## Records for this exercise:
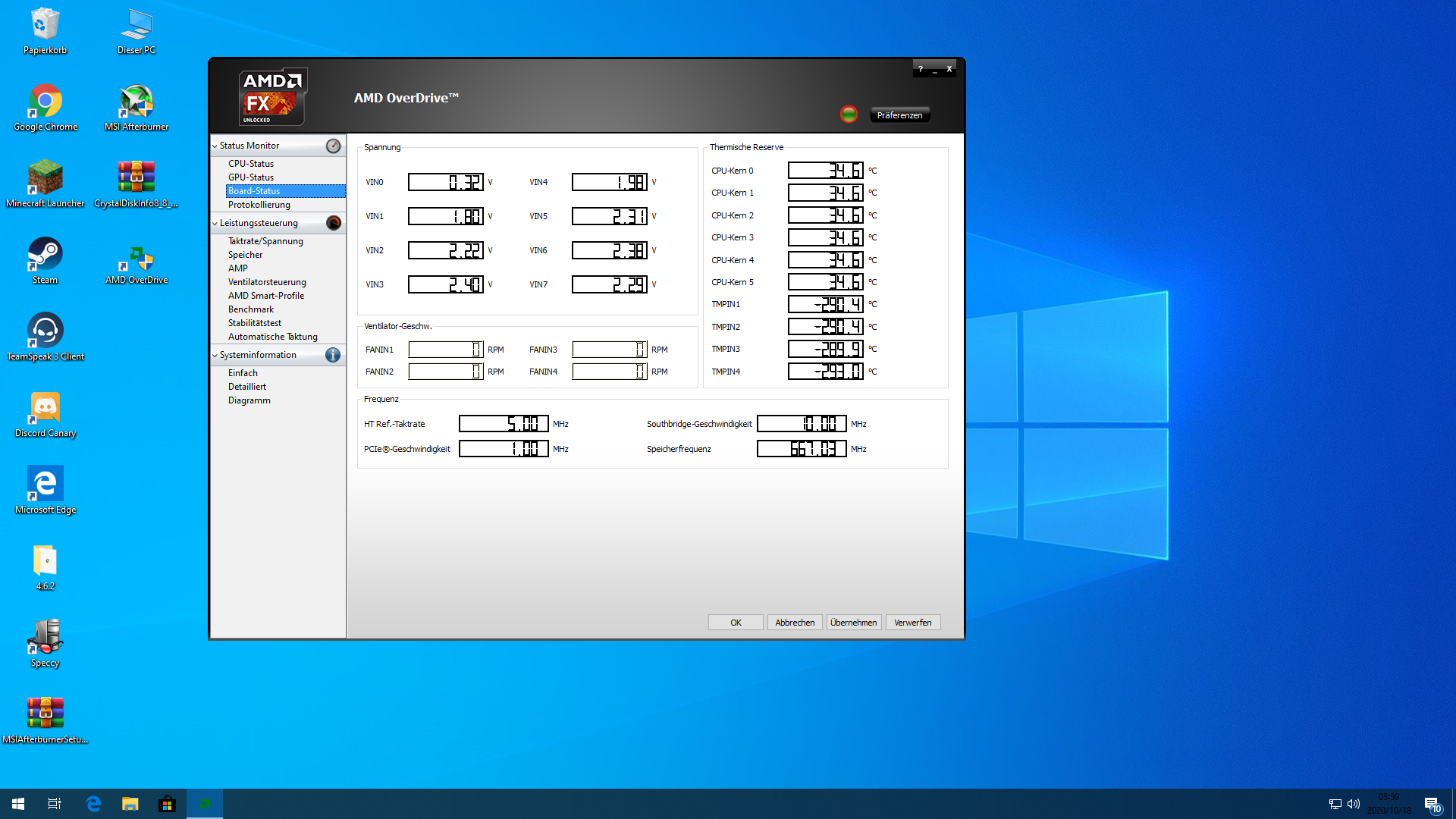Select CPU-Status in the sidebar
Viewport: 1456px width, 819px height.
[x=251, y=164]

--

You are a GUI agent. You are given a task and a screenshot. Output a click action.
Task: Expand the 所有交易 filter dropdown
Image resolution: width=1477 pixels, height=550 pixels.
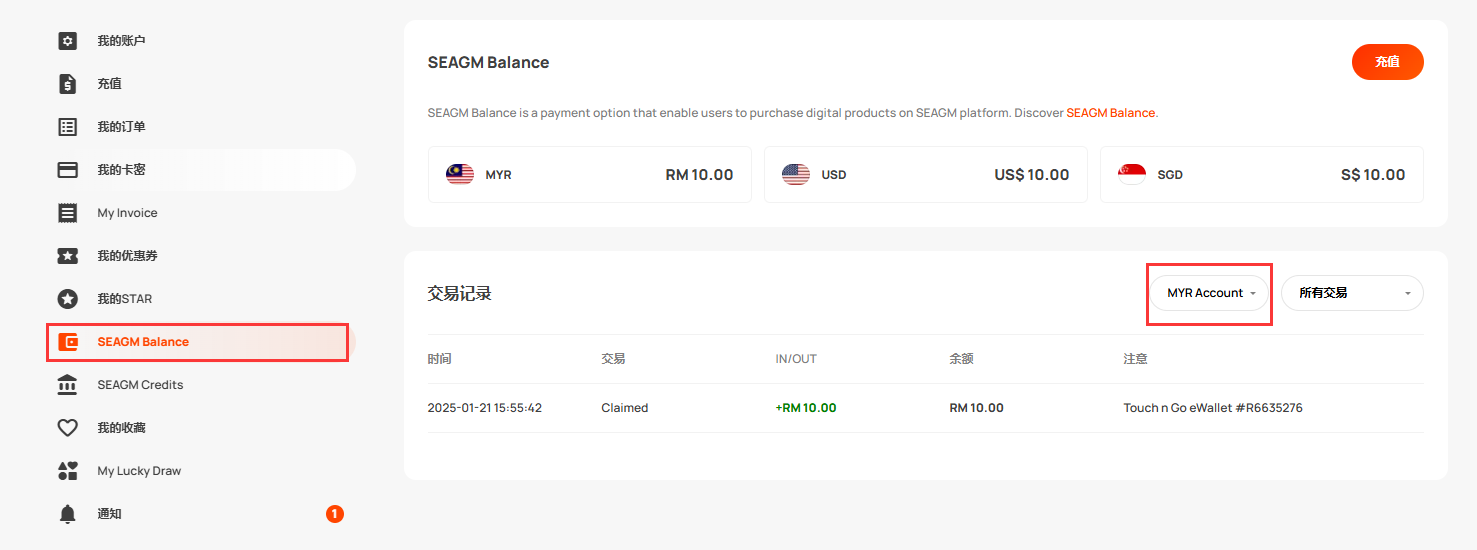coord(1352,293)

## Required task:
In the rows from the line containing "You are a GUI" through the line containing "coord(1352,293)", swap "dropdown" for "menu" and write those lines out again with nothing else changed. Omit the pictures.

## Exercise answer:
You are a GUI agent. You are given a task and a screenshot. Output a click action.
Task: Expand the 所有交易 filter menu
Image resolution: width=1477 pixels, height=550 pixels.
coord(1352,293)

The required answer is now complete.